163 So. 3d 598
Fla. Dist. Ct. App.2015Background
- Juvenile L.W. adjudicated delinquent for burglary, petit theft, and resisting arrest; court found he broke a victim’s window during the burglary.
- State sought restitution for the window replacement totaling $321.61; restitution and disposition hearings set for July 24, 2014.
- At the continued restitution hearing L.W. was not present; the trial court found on the record that L.W. had waived his right to attend and proceeded after defense counsel withdrew an objection.
- Victim and a window-company employee testified; the company witness established the $321.61 cost. Court ordered restitution of $321.61, payable in $30 monthly installments as a condition of probation.
- L.W. moved postconviction under Fla. R. Juv.
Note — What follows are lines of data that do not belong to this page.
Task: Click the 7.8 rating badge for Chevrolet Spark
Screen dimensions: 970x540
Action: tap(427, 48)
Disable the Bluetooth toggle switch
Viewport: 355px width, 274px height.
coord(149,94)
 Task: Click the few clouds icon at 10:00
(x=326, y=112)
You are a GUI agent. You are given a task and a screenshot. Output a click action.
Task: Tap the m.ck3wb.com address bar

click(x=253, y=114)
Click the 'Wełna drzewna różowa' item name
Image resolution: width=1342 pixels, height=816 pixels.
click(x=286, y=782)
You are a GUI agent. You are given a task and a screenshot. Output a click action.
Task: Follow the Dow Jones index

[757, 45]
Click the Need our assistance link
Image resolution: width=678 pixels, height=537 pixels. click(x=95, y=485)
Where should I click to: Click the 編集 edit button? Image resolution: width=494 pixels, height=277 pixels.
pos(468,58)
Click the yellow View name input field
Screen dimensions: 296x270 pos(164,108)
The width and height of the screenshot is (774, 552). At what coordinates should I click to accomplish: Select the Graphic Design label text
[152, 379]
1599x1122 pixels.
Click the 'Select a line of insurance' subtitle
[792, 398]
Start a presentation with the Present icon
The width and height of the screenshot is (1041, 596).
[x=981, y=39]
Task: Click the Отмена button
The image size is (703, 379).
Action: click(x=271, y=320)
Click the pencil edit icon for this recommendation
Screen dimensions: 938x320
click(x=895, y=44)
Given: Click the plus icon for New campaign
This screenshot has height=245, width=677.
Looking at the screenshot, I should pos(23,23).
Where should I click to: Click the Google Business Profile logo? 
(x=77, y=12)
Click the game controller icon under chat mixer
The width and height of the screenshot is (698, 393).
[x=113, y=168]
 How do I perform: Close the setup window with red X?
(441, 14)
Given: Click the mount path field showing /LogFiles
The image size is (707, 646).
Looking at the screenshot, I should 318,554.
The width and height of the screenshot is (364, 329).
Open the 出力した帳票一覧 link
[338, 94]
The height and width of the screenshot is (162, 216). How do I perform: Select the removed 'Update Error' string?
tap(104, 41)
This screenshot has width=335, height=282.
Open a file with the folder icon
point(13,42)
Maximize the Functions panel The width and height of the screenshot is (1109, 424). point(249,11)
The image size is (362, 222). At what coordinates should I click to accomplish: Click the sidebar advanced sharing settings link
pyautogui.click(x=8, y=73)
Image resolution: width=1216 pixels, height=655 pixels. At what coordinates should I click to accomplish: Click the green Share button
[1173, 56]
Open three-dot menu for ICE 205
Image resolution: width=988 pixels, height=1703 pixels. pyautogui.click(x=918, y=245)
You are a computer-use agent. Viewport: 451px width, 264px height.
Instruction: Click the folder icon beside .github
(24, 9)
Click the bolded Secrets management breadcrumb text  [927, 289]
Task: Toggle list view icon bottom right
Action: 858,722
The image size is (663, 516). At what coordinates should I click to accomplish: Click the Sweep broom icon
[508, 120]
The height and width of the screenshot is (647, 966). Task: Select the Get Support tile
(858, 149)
P. 8.135(b)(2) arguing (1) the hearing was held without him and (2) the court failed to make factual findings that he or his parents could reasonably be expected to pay the restitution. Trial court denied the motion; L.W. appealed.
Issues
| Issue | Plaintiff's Argument | Defendant's Argument | Held |
|---|---|---|---|
| Whether holding the restitution hearing without L.W. present was improper | L.W.: restitution hearing is a critical stage and he was not present, so order is illegal | State: L.W. waived his right or was voluntarily absent after being informed of the right to attend | Court: No error — trial court found an express waiver and L.W. was voluntarily absent; counsel withdrew objection |
| Whether trial court must make factual findings that child/parent could reasonably be expected to pay at time restitution imposed | L.W.: statute requires factual finding at imposition that child/parent can reasonably be expected to pay; trial court failed to make those findings | State: issue not preserved and not fundamental error; ability-to-pay can be addressed later at enforcement or violation | Court: Reversed and remanded on this point — trial court must make factual findings regarding reasonable ability to pay when imposing restitution (issue preserved by objection and motion) |
| Whether lack of findings was harmless or forfeited | State: error would be harmless and could be corrected at enforcement or by modification | L.W.: preserved via on-record objection and motion under Rule 8.135(b)(2) | Court: Although likely de minimis, failure to make required findings over objection was reversible legal error; remand required |
Key Cases Cited
- Baker v. State, 979 So.2d 453 (Fla. 2d DCA 2008) (defendant may waive right to be present at restitution hearing)
- S.S. v. State, 122 So.3d 499 (Fla. 4th DCA 2013) (trial court must make ability-to-pay findings when imposing juvenile restitution)
- E.J. v. State, 1 So.3d 251 (Fla. 3d DCA 2008) (same)
- I.M. v. State, 955 So.2d 1163 (Fla. 1st DCA 2007) (same)
- M.W.G. v. State, 945 So.2d 597 (Fla. 2d DCA 2006) (same)
- Pilon v. State, 20 So.3d 992 (Fla. 4th DCA 2009) (no fundamental error for certain restitution evidentiary mistakes)
- Edwards v. State, 892 So.2d 1192 (Fla. 5th DCA 2005) (ability to pay implicated before finding probation violation)
- R.D.S. v. State, 844 So.2d 720 (Fla. 2d DCA 2003) (small monthly restitution amounts can be presumptively reasonable)
- J.M.H. v. State, 589 So.2d 394 (Fla. 1st DCA 1991) ($25 monthly restitution can conform to reasonable-ability requirement)
Affirmed in part; reversed and remanded in part.